On 12/2/21 06:53, Marco Elver wrote:
On Thu, 2 Dec 2021 at 11:13, Marco Elver <elver@xxxxxxxxxx> wrote:
One of the more frequent data races reported by KCSAN is the racy read
in mutex_spin_on_owner(), which is usually reported as "race of unknown
origin" without showing the writer. This is due to the racing write
occurring in kernel/sched. Locally enabling KCSAN in kernel/sched shows:

| write (marked) to 0xffff97f205079934 of 4 bytes by task 316 on cpu 6:
| finish_task kernel/sched/core.c:4632 [inline]
| finish_task_switch kernel/sched/core.c:4848
| context_switch kernel/sched/core.c:4975 [inline]
| __schedule kernel/sched/core.c:6253
| schedule kernel/sched/core.c:6326
| schedule_preempt_disabled kernel/sched/core.c:6385
| __mutex_lock_common kernel/locking/mutex.c:680
| __mutex_lock kernel/locking/mutex.c:740 [inline]
| __mutex_lock_slowpath kernel/locking/mutex.c:1028
| mutex_lock kernel/locking/mutex.c:283
| tty_open_by_driver drivers/tty/tty_io.c:2062 [inline]
| ...
|
| read to 0xffff97f205079934 of 4 bytes by task 322 on cpu 3:
| mutex_spin_on_owner kernel/locking/mutex.c:370
| mutex_optimistic_spin kernel/locking/mutex.c:480
| __mutex_lock_common kernel/locking/mutex.c:610
| __mutex_lock kernel/locking/mutex.c:740 [inline]
| __mutex_lock_slowpath kernel/locking/mutex.c:1028
| mutex_lock kernel/locking/mutex.c:283
| tty_open_by_driver drivers/tty/tty_io.c:2062 [inline]
| ...
|
| value changed: 0x00000001 -> 0x00000000

This race is clearly intentional, and the potential for miscompilation
is slim due to surrounding barrier() and cpu_relax(), and the value
being used as a boolean.

Nevertheless, marking this reader would more clearly denote intent and
make it obvious that concurrency is expected. Use READ_ONCE() to avoid
having to reason about compiler optimizations now and in future.

Similarly, mark the read to owner->on_cpu in mutex_can_spin_on_owner(),
which immediately precedes the loop executing mutex_spin_on_owner().

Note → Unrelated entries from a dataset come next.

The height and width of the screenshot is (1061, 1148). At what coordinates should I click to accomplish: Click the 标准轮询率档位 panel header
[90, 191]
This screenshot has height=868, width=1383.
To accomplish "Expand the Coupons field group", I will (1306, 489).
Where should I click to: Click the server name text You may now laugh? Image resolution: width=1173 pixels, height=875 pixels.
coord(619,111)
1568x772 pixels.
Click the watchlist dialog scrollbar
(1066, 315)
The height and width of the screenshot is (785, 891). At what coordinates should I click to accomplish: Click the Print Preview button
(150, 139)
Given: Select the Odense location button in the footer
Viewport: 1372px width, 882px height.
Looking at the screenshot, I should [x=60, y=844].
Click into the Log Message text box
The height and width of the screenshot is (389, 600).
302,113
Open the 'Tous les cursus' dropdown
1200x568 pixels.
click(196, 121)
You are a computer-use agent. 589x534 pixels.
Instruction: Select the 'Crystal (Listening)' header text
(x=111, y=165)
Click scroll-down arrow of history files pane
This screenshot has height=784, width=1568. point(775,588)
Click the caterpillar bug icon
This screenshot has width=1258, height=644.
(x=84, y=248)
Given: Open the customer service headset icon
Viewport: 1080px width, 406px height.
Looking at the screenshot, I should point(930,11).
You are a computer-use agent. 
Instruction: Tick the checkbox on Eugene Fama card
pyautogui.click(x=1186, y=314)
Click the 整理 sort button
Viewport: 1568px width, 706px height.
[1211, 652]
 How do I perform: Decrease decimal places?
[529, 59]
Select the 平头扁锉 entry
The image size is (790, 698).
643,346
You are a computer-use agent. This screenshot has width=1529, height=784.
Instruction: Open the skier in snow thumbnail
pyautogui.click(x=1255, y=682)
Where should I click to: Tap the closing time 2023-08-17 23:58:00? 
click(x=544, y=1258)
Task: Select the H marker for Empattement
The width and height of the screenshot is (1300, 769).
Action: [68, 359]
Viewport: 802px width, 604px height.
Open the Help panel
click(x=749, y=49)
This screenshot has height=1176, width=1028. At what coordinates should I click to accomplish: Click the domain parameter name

Signed-off-by: Marco Elver <elver@xxxxxxxxxx>
[...]

Kefeng kindly pointed out that there is an alternative, which would
refactor owner_on_cpu() from rwsem that would address both mutex and
rwsem:
https://lore.kernel.org/all/b641f1ea-6def-0fe4-d273-03c35c4aa7d6@xxxxxxxxxx/

Preferences?

I would like to see owner_on_cpu() extracted out from kernel/locking/rwsem.c into include/linux/sched.h right after vcpu_is_preempted(), for instance, and with READ_ONCE() added. Then it can be used in mutex.c as well. This problem is common to both mutex and rwsem.

Cheers,
Longman

Thanks,
-- Marco